Saved data entries

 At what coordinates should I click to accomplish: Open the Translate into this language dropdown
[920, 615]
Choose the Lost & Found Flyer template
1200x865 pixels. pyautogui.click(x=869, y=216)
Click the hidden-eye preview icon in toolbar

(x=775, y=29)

WHAT TO DO: Rewrite the data above, swapping "dropdown" for "menu" and leaving everything else as it is.

ANSWER TO THIS TASK:
 At what coordinates should I click to accomplish: Open the Translate into this language menu
[920, 615]
Choose the Lost & Found Flyer template
1200x865 pixels. pyautogui.click(x=869, y=216)
Click the hidden-eye preview icon in toolbar

(x=775, y=29)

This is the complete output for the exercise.